- [Required action] Only one span belongs in the answer: the line holding "[option] (125, 1967)" through the last line of the entries below, retyped exactly.
====================
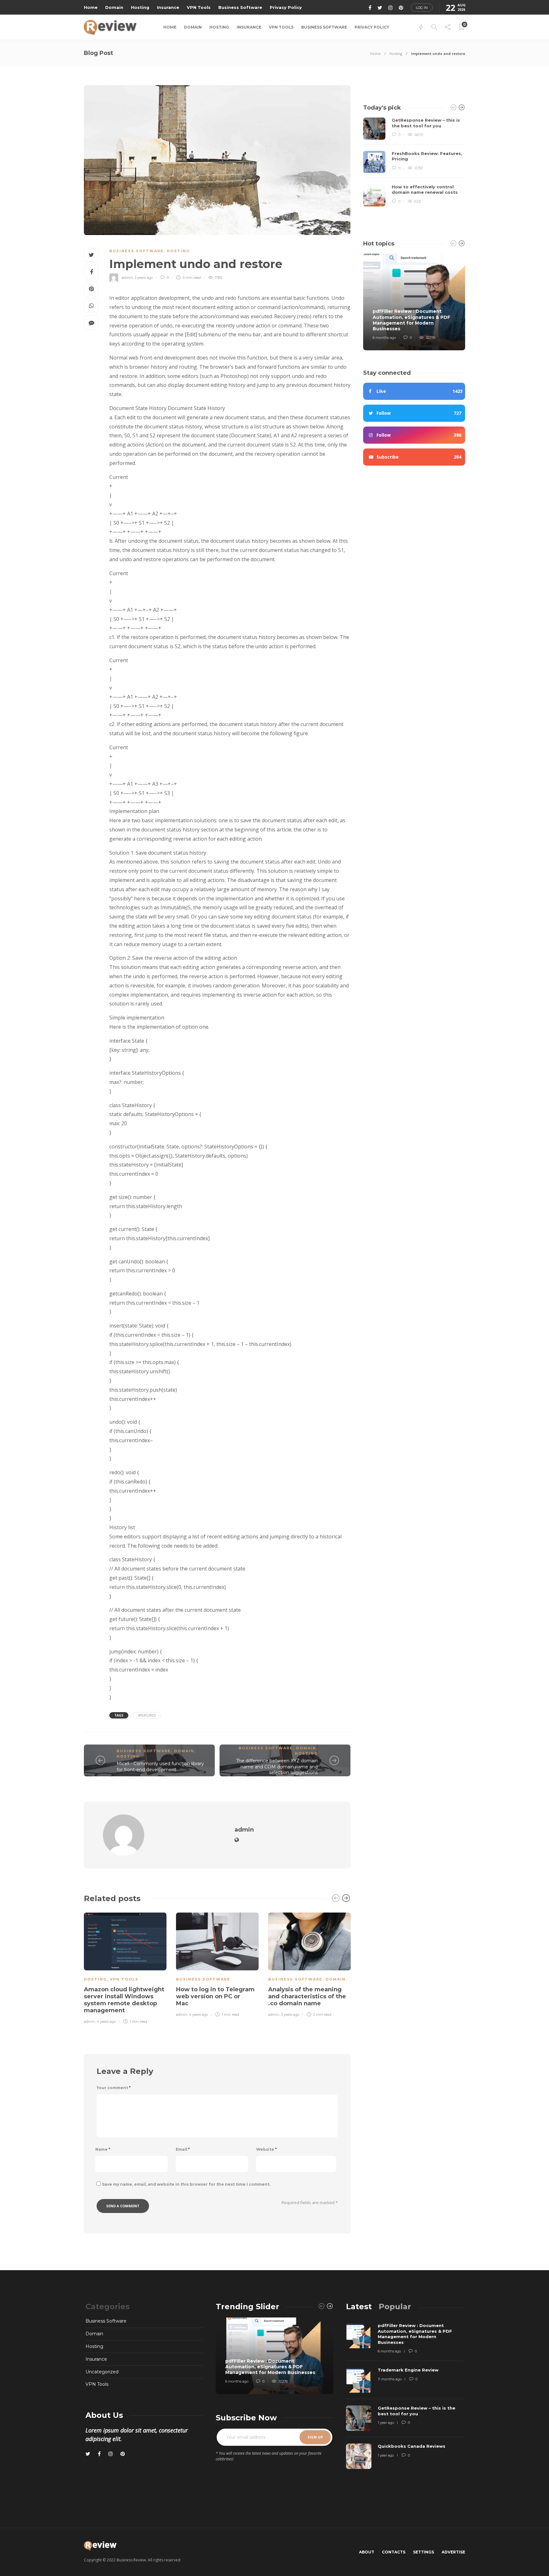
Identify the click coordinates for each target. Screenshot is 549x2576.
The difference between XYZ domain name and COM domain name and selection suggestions (277, 1766)
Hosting (140, 7)
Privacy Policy (286, 7)
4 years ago (106, 2021)
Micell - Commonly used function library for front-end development (160, 1766)
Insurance (168, 7)
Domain (114, 7)
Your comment (114, 2087)
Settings (423, 2552)
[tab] (359, 2306)
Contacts (393, 2552)
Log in (422, 7)
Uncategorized (102, 2372)
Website (266, 2149)
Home (91, 7)
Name (102, 2149)
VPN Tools (199, 7)
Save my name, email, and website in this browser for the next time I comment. (186, 2184)
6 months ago (384, 337)
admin (127, 277)
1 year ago (386, 2422)
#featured (147, 1715)
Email (183, 2149)
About (366, 2552)
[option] (125, 1967)
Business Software (240, 7)
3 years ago (143, 277)
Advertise (453, 2552)
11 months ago (390, 2379)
====================
- [Result of the exercise]
[option] (125, 1967)
Business Software (240, 7)
3 years ago (143, 277)
Advertise (453, 2552)
11 months ago (390, 2379)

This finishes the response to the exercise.